---------- Information shown

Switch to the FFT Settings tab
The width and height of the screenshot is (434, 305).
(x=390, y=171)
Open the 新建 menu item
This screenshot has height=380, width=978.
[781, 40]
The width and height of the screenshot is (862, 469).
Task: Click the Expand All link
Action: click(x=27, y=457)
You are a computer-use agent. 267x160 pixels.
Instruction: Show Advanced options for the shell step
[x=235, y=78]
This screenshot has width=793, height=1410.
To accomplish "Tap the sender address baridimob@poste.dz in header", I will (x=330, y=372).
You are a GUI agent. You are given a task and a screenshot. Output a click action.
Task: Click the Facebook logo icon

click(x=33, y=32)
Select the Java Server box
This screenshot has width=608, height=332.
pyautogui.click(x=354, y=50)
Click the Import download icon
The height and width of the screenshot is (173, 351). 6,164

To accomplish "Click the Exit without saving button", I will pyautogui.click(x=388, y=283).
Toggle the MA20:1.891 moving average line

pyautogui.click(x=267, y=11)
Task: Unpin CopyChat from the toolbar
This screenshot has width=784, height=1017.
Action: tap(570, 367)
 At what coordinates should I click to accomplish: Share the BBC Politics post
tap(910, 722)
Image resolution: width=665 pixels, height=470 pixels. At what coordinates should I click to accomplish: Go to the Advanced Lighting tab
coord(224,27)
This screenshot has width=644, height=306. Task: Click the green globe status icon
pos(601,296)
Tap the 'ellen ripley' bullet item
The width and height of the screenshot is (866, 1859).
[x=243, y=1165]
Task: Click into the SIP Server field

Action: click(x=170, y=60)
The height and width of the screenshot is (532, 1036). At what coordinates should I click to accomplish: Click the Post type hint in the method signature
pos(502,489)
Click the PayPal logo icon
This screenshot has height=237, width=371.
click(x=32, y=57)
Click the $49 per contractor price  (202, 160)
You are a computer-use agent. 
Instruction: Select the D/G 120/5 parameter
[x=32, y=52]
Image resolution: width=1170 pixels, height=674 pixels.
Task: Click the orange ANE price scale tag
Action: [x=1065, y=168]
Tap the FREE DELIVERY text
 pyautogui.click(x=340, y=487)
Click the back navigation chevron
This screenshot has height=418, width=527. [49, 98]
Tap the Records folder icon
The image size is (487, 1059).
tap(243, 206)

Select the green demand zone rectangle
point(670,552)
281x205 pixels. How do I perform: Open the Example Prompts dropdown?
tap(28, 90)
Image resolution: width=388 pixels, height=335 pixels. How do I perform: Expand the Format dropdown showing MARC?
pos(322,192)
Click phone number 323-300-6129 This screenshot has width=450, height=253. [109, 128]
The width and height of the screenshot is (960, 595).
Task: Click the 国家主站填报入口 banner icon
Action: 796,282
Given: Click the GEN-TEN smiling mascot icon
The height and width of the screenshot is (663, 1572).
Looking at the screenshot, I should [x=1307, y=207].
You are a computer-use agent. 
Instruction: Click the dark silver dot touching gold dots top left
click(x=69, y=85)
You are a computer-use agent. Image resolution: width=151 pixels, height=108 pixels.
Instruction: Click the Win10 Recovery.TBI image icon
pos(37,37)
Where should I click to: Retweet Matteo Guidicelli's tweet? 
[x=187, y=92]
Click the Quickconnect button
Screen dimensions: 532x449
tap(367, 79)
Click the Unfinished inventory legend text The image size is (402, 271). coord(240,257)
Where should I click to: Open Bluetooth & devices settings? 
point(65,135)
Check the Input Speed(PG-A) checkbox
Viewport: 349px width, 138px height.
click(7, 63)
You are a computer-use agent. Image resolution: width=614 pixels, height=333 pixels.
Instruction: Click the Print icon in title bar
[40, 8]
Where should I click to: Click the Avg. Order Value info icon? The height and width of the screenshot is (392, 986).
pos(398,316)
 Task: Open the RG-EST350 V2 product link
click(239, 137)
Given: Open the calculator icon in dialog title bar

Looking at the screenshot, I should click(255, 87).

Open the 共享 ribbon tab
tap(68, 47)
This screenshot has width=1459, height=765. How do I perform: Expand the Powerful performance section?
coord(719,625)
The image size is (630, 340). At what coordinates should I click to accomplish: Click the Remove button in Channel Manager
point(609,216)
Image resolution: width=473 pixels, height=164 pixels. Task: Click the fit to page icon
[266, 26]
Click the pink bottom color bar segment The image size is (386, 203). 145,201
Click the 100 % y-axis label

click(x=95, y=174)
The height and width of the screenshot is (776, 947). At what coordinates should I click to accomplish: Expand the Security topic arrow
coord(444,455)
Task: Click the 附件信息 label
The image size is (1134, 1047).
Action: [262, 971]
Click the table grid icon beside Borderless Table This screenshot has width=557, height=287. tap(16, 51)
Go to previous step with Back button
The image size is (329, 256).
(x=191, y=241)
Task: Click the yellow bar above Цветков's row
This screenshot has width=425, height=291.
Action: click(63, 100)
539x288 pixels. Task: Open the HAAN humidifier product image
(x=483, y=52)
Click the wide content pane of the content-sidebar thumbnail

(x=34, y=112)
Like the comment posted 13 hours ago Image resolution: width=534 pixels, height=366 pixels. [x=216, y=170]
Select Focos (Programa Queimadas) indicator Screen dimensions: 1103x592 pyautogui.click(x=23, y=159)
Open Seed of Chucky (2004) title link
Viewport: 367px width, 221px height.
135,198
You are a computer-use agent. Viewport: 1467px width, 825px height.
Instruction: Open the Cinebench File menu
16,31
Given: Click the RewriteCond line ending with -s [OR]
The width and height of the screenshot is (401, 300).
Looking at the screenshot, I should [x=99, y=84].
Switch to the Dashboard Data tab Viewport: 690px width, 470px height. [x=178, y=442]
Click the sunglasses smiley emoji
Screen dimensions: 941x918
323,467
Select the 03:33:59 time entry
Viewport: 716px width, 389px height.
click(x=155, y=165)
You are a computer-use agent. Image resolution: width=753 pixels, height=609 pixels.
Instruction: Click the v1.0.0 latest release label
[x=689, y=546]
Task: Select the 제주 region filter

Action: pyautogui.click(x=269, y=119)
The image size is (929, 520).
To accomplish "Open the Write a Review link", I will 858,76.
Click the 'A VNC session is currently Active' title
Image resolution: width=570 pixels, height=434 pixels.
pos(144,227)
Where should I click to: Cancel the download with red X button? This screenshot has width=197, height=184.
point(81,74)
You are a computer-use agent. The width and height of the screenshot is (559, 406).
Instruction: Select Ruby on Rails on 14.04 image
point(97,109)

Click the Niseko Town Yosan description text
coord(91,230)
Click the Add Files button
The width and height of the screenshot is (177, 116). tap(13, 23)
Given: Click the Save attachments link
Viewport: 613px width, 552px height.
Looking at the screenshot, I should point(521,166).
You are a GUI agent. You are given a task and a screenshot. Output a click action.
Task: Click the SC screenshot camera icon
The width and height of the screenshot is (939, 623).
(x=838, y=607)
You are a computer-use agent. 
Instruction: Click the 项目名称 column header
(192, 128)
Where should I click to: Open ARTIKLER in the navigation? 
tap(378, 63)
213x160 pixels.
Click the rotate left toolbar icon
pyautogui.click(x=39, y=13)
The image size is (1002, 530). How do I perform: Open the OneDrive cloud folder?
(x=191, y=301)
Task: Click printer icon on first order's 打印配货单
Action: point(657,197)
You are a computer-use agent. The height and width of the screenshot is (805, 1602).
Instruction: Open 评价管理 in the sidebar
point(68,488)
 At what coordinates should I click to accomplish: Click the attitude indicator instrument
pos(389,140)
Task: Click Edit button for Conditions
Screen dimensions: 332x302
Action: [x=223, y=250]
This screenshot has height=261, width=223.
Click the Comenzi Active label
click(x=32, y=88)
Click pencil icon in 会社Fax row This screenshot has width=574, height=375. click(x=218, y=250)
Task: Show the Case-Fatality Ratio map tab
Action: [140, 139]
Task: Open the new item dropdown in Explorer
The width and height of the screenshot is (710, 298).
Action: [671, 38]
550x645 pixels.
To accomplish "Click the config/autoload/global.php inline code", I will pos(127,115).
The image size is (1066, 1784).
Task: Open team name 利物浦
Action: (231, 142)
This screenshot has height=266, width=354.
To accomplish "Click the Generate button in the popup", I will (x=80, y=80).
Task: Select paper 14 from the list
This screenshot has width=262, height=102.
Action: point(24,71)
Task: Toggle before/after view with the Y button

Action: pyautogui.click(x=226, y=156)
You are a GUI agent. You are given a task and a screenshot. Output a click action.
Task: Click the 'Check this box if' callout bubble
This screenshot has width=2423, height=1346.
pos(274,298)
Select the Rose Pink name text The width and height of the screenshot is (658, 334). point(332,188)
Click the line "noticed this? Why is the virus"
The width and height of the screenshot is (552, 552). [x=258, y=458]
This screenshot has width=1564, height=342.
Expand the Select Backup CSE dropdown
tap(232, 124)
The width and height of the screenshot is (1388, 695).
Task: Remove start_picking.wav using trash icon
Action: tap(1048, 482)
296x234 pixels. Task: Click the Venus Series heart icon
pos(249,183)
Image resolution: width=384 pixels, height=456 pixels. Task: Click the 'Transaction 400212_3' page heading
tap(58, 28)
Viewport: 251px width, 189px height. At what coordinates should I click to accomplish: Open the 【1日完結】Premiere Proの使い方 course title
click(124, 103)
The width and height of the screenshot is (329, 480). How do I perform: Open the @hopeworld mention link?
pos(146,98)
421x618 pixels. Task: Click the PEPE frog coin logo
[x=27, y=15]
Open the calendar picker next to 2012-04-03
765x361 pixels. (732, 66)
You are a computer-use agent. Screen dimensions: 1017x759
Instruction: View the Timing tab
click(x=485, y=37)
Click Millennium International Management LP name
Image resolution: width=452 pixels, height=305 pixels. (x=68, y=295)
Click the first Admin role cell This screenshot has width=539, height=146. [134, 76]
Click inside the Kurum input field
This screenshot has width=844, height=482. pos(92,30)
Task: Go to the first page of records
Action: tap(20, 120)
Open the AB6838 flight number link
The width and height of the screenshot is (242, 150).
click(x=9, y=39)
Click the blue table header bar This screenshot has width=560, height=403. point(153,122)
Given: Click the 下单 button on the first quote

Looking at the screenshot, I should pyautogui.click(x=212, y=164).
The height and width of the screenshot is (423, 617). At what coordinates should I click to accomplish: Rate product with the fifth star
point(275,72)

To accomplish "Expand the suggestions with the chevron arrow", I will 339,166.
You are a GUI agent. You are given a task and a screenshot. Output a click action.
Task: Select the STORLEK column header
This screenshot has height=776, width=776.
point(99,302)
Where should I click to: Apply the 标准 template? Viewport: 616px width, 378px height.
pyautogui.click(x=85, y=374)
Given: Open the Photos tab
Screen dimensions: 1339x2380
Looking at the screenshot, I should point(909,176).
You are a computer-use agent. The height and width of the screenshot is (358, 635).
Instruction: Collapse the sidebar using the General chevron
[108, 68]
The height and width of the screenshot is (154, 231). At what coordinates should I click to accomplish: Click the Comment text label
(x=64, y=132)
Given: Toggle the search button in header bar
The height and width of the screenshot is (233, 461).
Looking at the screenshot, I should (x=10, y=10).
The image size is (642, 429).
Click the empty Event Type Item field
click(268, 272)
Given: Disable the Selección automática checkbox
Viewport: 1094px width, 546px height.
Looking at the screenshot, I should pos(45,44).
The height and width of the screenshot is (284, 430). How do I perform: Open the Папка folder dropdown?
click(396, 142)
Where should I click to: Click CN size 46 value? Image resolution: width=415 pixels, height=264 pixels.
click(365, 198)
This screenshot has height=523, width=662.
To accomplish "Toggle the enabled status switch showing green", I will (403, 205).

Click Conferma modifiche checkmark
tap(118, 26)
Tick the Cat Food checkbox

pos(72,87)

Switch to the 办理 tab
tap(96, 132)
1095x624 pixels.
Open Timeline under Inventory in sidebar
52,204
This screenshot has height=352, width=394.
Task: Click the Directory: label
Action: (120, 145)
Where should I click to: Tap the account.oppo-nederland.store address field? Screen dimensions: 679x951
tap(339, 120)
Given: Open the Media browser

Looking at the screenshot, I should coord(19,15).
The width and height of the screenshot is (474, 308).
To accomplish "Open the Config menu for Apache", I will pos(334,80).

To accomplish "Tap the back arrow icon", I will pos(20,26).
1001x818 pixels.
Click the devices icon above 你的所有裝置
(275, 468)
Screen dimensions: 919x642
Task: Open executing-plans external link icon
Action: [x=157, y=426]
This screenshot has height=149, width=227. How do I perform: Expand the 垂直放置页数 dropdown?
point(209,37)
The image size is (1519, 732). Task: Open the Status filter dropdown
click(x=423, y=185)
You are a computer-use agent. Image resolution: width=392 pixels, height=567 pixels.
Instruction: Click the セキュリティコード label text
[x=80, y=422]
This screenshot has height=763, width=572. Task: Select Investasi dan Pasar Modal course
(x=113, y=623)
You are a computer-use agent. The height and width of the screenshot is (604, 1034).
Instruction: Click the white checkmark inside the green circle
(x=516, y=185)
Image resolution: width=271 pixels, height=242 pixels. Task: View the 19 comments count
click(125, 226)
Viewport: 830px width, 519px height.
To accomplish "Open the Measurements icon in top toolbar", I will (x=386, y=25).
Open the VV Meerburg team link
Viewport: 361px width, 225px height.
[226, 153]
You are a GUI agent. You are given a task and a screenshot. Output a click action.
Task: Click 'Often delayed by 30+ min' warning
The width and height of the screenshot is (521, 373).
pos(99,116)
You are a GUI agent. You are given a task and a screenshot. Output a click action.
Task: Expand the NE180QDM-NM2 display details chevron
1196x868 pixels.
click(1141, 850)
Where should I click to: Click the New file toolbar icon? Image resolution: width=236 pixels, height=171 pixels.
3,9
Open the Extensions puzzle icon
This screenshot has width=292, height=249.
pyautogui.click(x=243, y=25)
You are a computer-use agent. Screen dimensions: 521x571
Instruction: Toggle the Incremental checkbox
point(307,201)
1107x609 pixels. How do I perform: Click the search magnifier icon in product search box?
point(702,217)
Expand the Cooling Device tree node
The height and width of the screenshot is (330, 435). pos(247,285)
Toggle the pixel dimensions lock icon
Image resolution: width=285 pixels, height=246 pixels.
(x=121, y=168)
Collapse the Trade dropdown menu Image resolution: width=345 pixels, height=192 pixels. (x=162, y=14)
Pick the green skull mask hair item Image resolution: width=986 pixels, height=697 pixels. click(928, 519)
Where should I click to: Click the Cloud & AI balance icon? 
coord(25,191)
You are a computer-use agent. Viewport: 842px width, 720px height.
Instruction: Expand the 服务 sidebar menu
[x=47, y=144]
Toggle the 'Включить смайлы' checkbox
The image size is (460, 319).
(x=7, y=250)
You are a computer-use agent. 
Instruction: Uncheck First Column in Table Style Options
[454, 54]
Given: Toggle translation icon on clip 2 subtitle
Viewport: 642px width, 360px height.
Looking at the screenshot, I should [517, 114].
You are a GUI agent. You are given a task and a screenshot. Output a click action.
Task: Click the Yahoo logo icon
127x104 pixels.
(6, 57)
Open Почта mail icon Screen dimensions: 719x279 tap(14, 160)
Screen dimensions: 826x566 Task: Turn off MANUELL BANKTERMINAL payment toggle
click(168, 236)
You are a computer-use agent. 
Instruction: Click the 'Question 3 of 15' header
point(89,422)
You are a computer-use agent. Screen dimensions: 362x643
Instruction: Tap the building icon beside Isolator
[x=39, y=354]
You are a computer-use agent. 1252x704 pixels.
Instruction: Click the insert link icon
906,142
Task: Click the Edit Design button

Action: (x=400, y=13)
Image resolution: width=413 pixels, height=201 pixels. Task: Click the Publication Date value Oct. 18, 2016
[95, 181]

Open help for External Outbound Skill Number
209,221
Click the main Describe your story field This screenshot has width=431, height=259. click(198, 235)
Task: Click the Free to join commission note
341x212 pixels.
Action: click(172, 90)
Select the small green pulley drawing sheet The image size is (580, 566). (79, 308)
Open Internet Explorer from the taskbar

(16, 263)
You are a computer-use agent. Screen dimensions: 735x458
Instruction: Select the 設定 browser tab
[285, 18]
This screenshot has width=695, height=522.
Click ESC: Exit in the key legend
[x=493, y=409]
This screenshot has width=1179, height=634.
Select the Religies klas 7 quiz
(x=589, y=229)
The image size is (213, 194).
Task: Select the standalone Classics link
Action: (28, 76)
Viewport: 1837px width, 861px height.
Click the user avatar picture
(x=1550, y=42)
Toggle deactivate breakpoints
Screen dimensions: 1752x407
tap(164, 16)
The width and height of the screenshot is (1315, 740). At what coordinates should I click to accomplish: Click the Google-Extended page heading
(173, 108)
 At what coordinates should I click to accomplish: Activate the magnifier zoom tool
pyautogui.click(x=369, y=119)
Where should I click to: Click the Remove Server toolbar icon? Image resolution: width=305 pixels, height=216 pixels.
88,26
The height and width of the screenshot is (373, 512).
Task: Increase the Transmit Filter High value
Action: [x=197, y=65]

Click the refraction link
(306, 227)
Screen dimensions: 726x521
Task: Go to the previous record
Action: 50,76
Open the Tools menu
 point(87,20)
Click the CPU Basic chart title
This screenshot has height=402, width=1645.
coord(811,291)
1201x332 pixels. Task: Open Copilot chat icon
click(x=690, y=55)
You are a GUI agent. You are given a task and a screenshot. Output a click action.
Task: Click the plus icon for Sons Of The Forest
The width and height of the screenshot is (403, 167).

--------------------

Give back the records above exactly, limited to the lines between the one holding "Select Focos (Programa" and the one holding "Given: Click the RewriteCond", inclusive.

- Problem solution -
Select Focos (Programa Queimadas) indicator Screen dimensions: 1103x592 pyautogui.click(x=23, y=159)
Open Seed of Chucky (2004) title link
Viewport: 367px width, 221px height.
135,198
You are a computer-use agent. Viewport: 1467px width, 825px height.
Instruction: Open the Cinebench File menu
16,31
Given: Click the RewriteCond line ending with -s [OR]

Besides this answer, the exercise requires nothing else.